• **WHAT TO DO**
Once the line with "Task: Click the FILTER button" has been located in the records below, set down that line and all subsequent lines exactly, omitting the pictures.

• **RECORDED INFORMATION**
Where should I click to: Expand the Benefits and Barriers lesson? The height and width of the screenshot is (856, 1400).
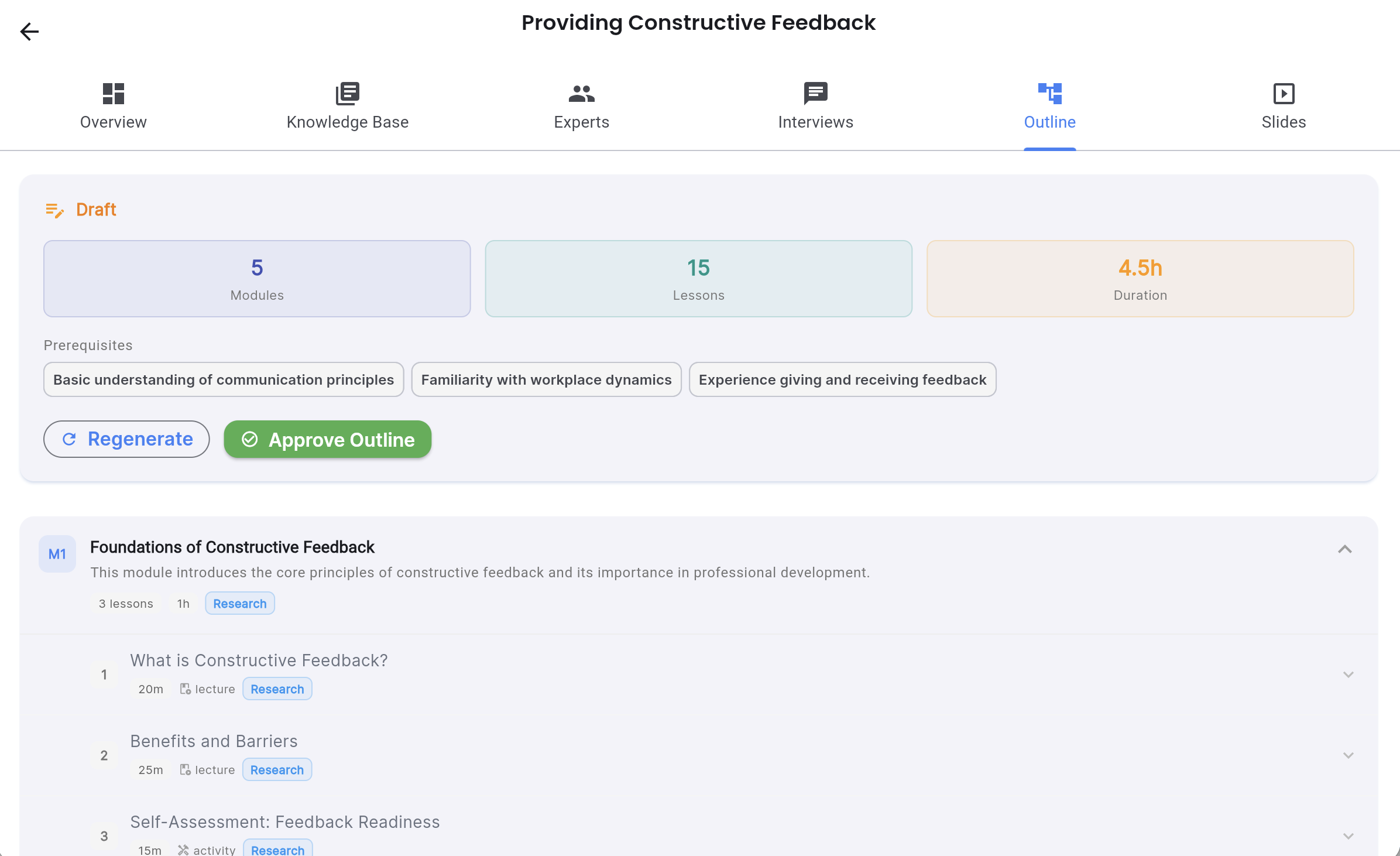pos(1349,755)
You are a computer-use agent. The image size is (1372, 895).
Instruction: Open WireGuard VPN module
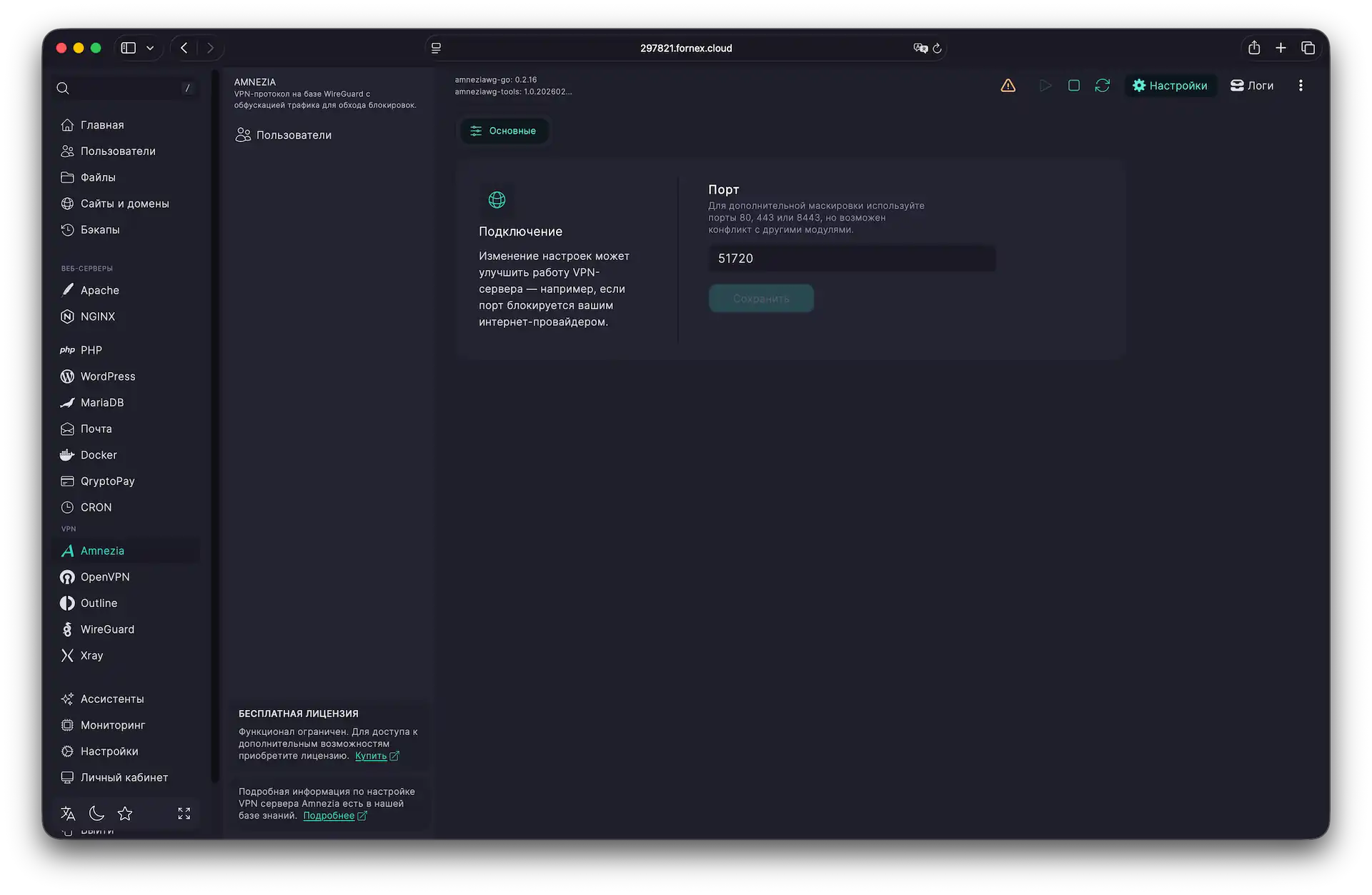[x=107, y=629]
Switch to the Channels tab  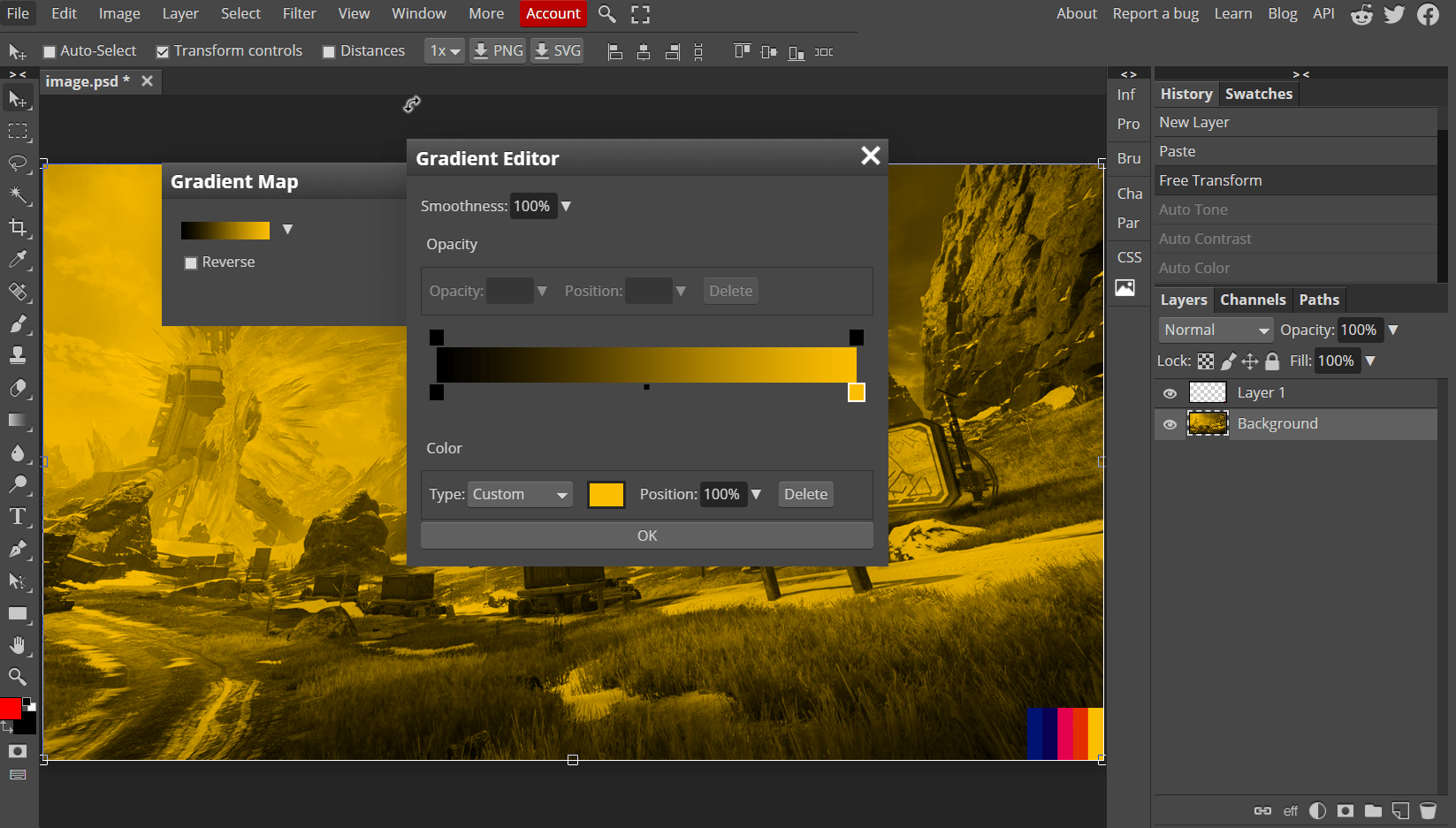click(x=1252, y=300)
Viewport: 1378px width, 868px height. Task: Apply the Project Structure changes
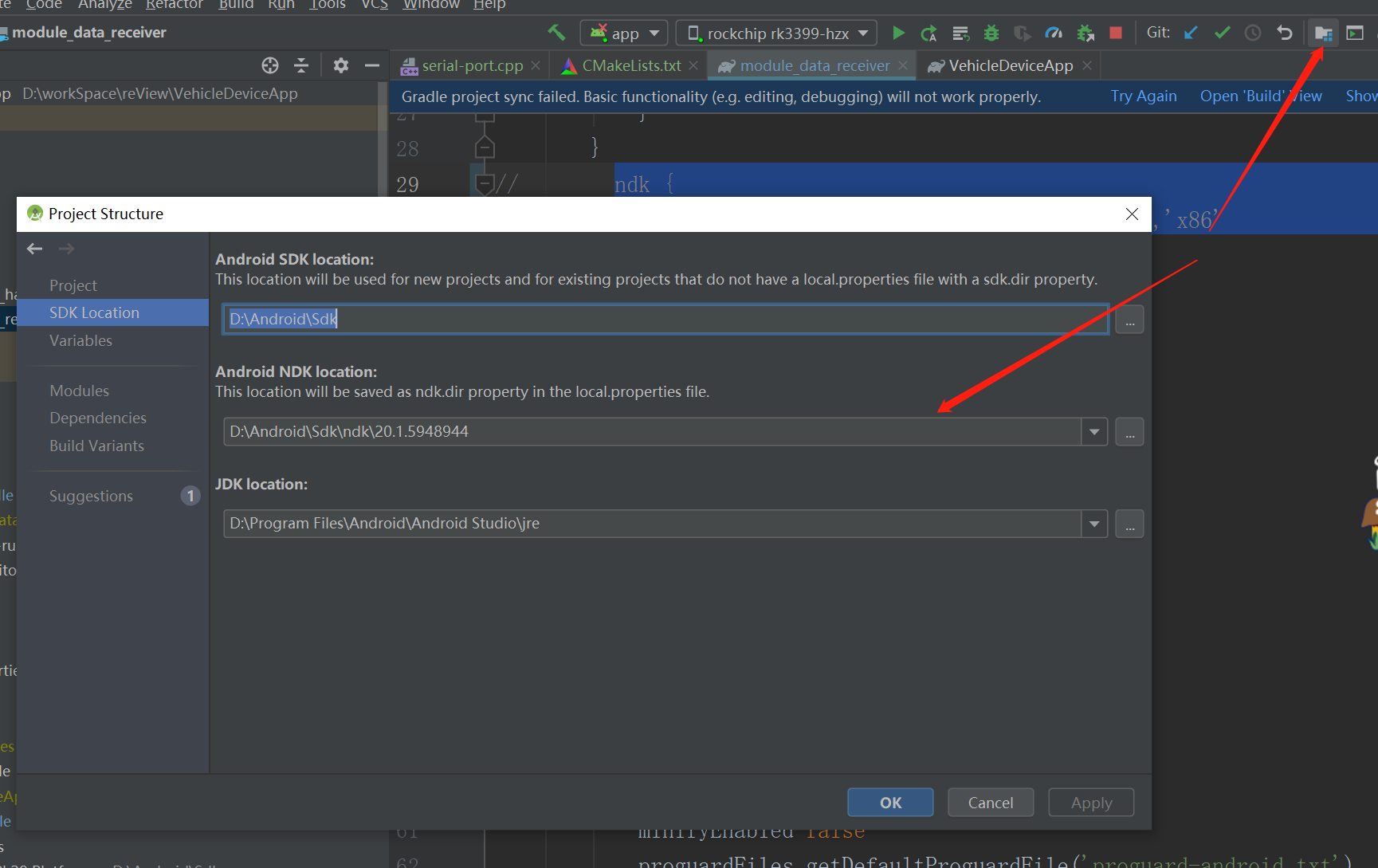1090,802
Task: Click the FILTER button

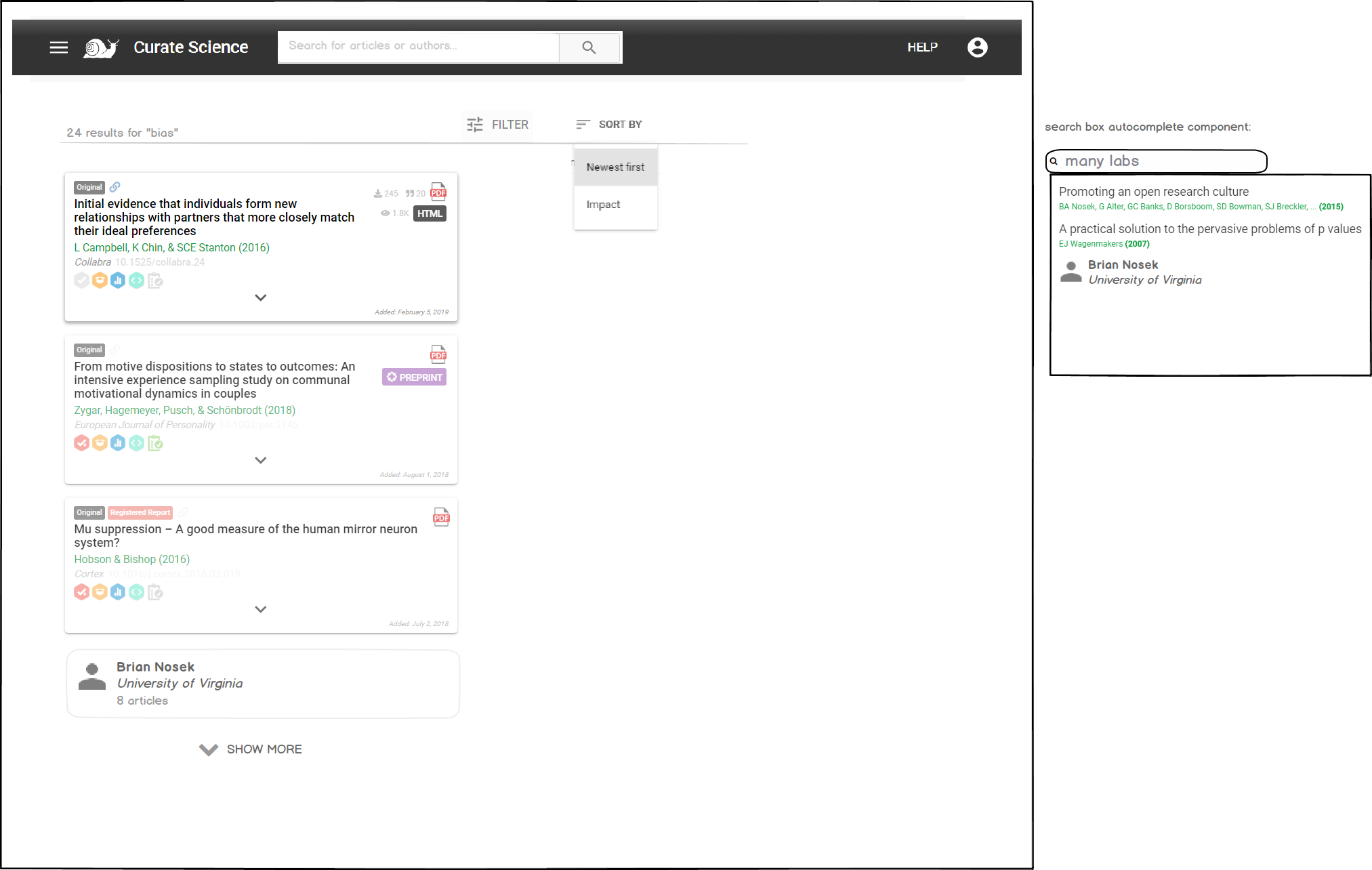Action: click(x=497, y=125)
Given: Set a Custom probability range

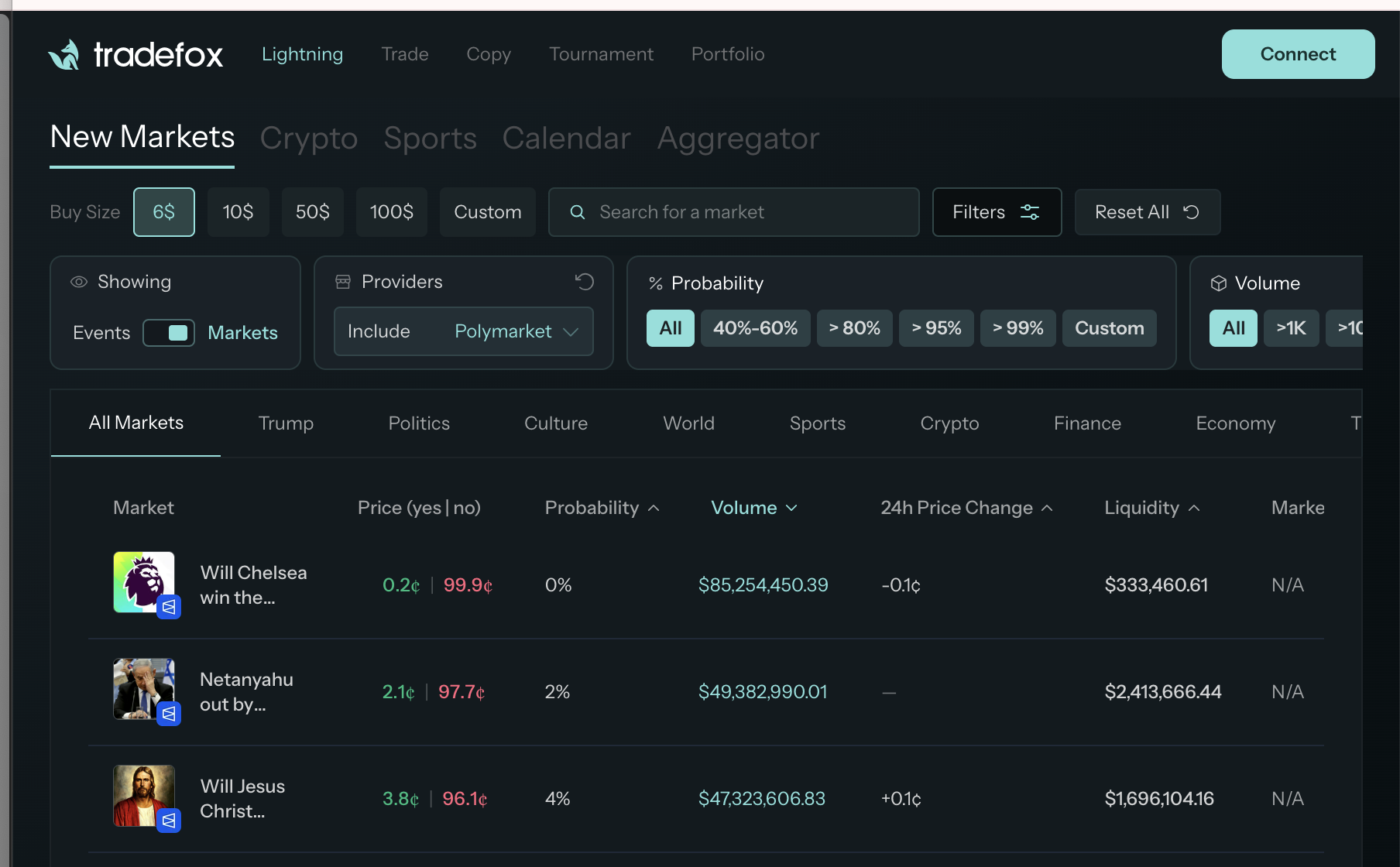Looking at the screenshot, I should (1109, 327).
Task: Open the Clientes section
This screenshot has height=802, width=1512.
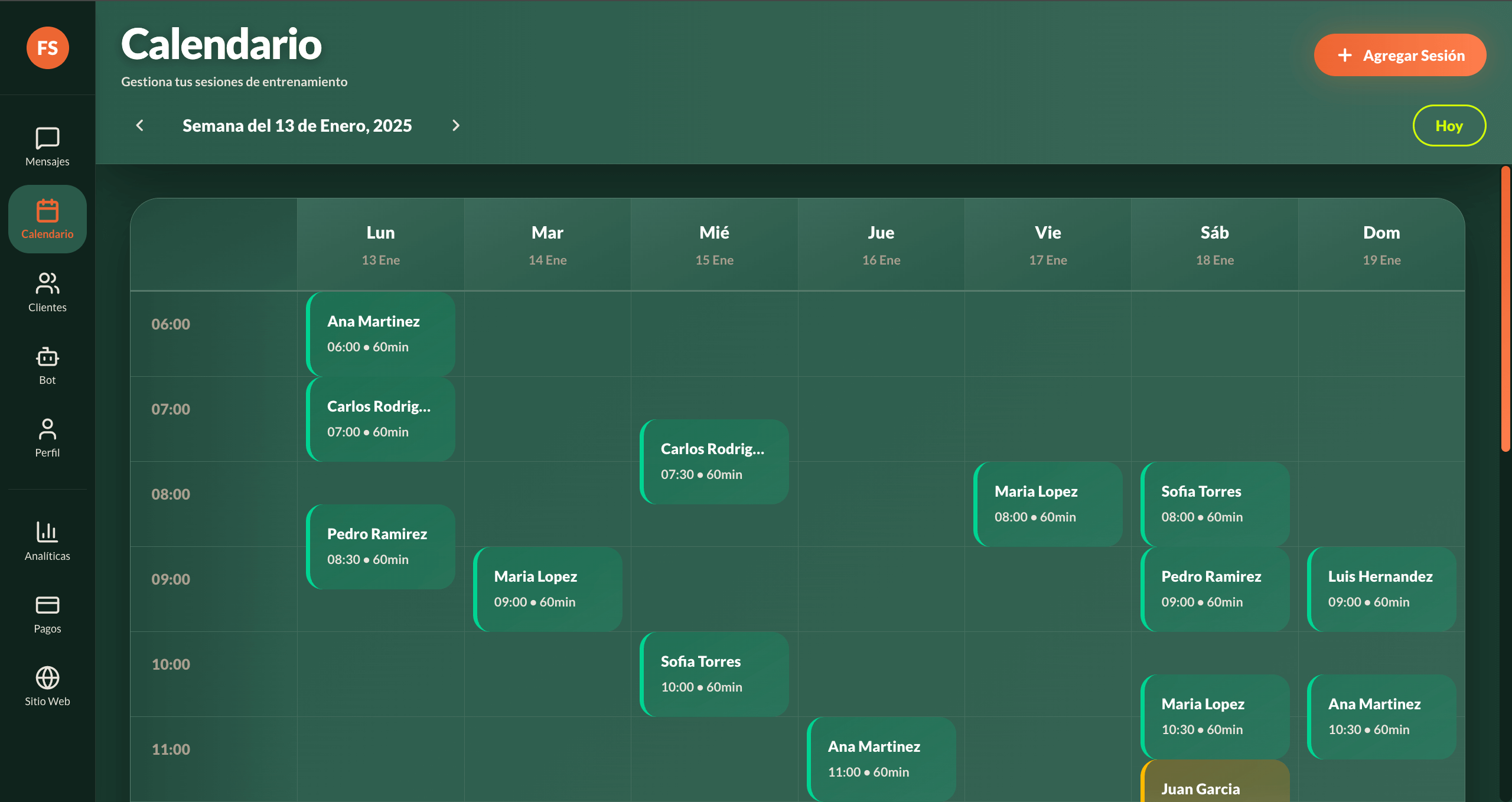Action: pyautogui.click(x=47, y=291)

• **SOLUTION TO THIS EXERCISE**
Task: Click the FILTER button

Action: click(x=497, y=125)
Given: Set a Custom probability range

Looking at the screenshot, I should (1109, 327).
Task: Open the Clientes section
This screenshot has height=802, width=1512.
Action: pyautogui.click(x=47, y=291)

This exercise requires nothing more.